[Document excerpt]:

Researchers found that women who were more optimistic were better able to follow healthy eating guidelines, both when they were instructed to do so and when they chose to make changes on their own.
The authors noted that the biggest help for making diet improvements is not necessarily optimism itself, but the skills that tend to go with it.
“It’s not just having a sunny outlook - rather, this is a marker of other things people do,” said Melanie Hingle, a dietician at the University of Arizona in Tucson. She led the new study, which was published in the Journal of the Academy of Nutrition and Dietetics.
“People who want to make lifestyle changes should focus on skill-based factors that can help them whether or not they are an optimist,” she told Reuters Health.
The study used data collected as part of the Women’s Health Initiative, a study of a national sample of postmenopausal women between the ages of 50 and 79.
The researchers analyzed data from two groups of women: more than 13,500 who had been part of a program to improve their nutrition - mainly by decreasing fat intake - and another 20,000-plus who were not asked to make any changes to their diet.
The women’s optimism levels had been evaluated with a questionnaire as part of the study. Another survey aimed to evaluate the overall healthfulness of participants’ diets at the beginning of the study and one year later.
Hingle and her team found that the most optimistic one third of the women saw the most improvement in their diets, whether or not they had completed the nutrition program.

[What you will do]:
• 1. Can you reproduce word for word the part of the article on optimism and diet between "The study used" and "the nutrition program.", inclusive?
• 2. Would you carry on the article on optimism and diet from the point where it stops?

[Dataset content]:

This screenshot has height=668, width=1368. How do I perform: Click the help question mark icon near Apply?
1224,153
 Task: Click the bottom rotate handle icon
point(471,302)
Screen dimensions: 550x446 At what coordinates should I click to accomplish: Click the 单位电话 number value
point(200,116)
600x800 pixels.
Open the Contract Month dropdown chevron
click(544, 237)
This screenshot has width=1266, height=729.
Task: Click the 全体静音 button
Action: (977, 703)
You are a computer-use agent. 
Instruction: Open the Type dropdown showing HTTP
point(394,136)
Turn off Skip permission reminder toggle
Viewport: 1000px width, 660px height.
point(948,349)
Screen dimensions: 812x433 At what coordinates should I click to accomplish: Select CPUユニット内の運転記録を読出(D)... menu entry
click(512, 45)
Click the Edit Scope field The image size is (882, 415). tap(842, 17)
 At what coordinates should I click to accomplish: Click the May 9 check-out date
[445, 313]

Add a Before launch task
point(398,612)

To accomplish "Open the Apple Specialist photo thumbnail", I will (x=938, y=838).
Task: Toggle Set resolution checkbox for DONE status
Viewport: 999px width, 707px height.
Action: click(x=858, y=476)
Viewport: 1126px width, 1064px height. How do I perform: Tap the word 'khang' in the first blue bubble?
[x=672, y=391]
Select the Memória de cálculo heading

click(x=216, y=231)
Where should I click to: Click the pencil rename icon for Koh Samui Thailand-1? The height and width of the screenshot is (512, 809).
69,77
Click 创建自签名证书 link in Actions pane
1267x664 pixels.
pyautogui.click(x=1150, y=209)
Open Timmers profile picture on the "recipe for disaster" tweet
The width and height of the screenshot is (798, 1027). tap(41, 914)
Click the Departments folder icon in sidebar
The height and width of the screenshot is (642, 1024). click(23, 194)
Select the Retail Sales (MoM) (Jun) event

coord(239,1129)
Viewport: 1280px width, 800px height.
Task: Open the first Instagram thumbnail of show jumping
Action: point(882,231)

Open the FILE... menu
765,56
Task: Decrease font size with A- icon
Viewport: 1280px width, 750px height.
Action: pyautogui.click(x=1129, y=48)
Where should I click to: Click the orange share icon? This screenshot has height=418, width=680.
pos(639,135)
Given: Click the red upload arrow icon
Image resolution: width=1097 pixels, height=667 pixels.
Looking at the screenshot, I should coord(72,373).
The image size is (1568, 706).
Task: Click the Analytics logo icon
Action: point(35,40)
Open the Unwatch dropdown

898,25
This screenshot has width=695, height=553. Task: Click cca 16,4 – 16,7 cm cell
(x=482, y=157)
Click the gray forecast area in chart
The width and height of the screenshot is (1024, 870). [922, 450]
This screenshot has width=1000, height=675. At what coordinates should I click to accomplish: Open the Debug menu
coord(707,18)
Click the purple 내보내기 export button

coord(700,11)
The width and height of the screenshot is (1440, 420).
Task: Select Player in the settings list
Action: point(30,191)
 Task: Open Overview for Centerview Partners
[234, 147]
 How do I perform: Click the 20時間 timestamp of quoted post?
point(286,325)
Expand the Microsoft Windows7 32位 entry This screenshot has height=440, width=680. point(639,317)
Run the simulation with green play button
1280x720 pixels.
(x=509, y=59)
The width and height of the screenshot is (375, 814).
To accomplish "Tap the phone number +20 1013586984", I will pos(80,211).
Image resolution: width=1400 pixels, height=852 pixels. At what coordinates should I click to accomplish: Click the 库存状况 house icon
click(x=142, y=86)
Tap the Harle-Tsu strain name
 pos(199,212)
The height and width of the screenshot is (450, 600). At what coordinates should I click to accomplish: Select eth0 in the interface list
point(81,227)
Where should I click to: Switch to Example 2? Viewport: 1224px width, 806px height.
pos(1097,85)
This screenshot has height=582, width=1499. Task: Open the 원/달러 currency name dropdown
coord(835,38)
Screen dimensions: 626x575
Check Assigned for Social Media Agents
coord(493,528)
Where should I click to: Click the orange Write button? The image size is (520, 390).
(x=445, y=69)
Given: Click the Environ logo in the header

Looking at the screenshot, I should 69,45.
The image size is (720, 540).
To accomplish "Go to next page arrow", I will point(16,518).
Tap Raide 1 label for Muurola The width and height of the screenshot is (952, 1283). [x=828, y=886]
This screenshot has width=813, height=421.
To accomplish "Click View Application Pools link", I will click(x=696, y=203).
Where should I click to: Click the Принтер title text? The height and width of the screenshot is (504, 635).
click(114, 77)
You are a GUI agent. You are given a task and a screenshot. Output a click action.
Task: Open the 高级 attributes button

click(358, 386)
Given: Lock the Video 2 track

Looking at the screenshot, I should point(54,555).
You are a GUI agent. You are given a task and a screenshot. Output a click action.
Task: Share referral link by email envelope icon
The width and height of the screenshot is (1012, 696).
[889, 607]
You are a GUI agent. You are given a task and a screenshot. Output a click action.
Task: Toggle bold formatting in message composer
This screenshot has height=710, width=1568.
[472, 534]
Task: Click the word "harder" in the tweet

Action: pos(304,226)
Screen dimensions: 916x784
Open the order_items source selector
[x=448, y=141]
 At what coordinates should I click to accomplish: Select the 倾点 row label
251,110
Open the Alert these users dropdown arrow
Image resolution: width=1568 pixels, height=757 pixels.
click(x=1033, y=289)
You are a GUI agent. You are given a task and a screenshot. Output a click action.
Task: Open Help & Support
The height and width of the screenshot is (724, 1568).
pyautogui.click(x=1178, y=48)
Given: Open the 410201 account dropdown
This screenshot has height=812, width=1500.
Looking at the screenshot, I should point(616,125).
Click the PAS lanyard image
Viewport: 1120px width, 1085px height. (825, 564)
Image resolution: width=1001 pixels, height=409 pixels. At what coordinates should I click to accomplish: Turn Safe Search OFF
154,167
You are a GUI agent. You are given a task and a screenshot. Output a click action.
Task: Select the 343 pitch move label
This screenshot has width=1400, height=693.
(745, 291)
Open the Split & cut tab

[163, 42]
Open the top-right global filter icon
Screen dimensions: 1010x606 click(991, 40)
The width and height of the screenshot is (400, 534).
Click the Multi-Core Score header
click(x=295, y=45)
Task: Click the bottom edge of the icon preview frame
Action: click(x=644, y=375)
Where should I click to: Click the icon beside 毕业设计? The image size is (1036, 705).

[Answers for the tasks]:
• 1.
The study used data collected as part of the Women’s Health Initiative, a study of a national sample of postmenopausal women between the ages of 50 and 79.
The researchers analyzed data from two groups of women: more than 13,500 who had been part of a program to improve their nutrition - mainly by decreasing fat intake - and another 20,000-plus who were not asked to make any changes to their diet.
The women’s optimism levels had been evaluated with a questionnaire as part of the study. Another survey aimed to evaluate the overall healthfulness of participants’ diets at the beginning of the study and one year later.
Hingle and her team found that the most optimistic one third of the women saw the most improvement in their diets, whether or not they had completed the nutrition program.

• 2.
On a scale measured from zero to 110, where higher numbers indicate better diet quality, women with the highest optimism in the nutrition program improved their diet by 1.8 points, and those with the lowest optimism improved their diet by 1.4 points. Among women not in the program, scores improved by 1.0 point for those with the highest initial optimism and by 0.3 points for those with the lowest. The differences were considered statistically meaningful.
The least optimistic women also started out with less-healthy diets, on average, than those who had sunnier dispositions.
Yet optimism itself is almost beside the point, Hingle said.
People who want to adopt healthier behaviors - whether quitting smoking, eating more vegetables or getting more exercise - should instead focus on the skills that tend to make optimistic people successful at those ventures, she said.
“You can’t tell someone who’s a pessimist to be an optimist. Instead, look at the traits that make optimists successful,” Hingle said.
One such skill is self-regulation, or being aware of one’s behavior as it is unfolding. In the case of healthy eating, that includes monitoring eating habits, whether by making a mental note or keeping tabs in a journal.
Self-regulation is “choosing what you are eating and making a conscious decision in that moment,” Hingle said.
Another strategy to successfully adopt a new habit is finding healthy ways to cope with unpleasant emotions and stress instead of, for example, eating junk food or smoking. For junk food addicts, that means getting the unhealthy foods they tend to reach for when stressed - whether potato chips, cake or sugary soft drinks - out of the house, and channeling frustration into something more productive.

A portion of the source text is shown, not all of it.